We tend to be happy "as long as we've got more than the people around us," said study researcher Christopher Boyce in the Department of Psychology at the University of Warwick in England. "You might buy a new car. But if your neighbor has just bought the very same car, that new car doesn't seem as good as it once was if you were the only one to have that car."
3 comments:
Interesting. I was chatting with a friend recently, who used a quote by (I think?) John Locke, about money being like shoes---if income is too small, they "gall and pinch", but if it's too large, one trips and stumbles.
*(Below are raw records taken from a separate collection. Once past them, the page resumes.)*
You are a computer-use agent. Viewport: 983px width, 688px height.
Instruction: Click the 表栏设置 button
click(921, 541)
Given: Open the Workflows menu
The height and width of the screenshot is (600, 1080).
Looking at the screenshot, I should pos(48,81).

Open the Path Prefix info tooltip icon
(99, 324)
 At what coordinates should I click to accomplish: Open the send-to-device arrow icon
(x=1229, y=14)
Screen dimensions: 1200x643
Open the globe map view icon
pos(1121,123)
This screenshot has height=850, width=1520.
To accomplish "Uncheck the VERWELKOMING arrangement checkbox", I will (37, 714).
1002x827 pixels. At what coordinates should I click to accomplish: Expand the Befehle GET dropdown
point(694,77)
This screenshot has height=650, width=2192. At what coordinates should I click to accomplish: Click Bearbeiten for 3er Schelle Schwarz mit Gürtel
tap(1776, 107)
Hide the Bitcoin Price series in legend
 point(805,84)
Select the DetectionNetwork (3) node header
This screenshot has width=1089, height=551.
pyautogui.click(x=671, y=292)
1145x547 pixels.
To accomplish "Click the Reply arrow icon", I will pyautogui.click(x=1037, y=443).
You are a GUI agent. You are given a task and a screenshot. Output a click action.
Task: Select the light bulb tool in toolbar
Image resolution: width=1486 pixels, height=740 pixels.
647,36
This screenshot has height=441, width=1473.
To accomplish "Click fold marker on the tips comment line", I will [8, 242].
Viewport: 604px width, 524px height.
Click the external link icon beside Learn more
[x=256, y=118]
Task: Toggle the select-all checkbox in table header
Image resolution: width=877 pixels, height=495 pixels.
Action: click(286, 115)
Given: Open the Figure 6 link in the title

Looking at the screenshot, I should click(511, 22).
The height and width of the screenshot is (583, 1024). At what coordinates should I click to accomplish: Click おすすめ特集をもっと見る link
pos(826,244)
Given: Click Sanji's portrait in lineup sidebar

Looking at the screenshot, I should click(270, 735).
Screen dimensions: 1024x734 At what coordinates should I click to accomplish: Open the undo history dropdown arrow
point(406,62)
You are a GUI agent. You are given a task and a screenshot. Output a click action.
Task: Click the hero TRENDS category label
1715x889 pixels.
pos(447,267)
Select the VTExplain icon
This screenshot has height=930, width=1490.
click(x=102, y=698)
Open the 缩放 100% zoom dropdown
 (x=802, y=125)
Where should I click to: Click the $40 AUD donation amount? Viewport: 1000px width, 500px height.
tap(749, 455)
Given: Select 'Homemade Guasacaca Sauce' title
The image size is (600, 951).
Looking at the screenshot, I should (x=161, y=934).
Then there's the old "enough is as good as a feast" proverb, which has always made sense to me.
I've never been rich, nor anywhere close, but neither have I ever wanted materially for the essentials of life---food, education, warm winter coats. And I've always been happy. Would I be any happier if I could afford a yacht, or a luxurious vacation home on Lake Como, or a $100,000 horse? I guess we'll never know!:):)
We've always had friends who had lots more money than we do, as well as some who have a lot less. I've never been able to detect much difference in the general *bien-etre* levels of either extreme.
Coincidentally, we watched "Citizen Kane" again the other night, which is a cautionary tale if ever there was one: maybe you CAN be "too rich." Of course, a viewing of "Grapes of Wrath" would demonstrate that you can also be too poor, but...well, I agree, "enough" is okay.
Still wouldn't mind winning the lottery, though...
I dunno, I think I'd like to try out Locke's assertion and see if I tripped over having a ton of dough....
That reminds me of a woman I sat next to on a plane who whined about how hard it was having three houses (one in Portugal, and two in the US) when I could barely pay the rent on my apartment. I guess she was tripping up?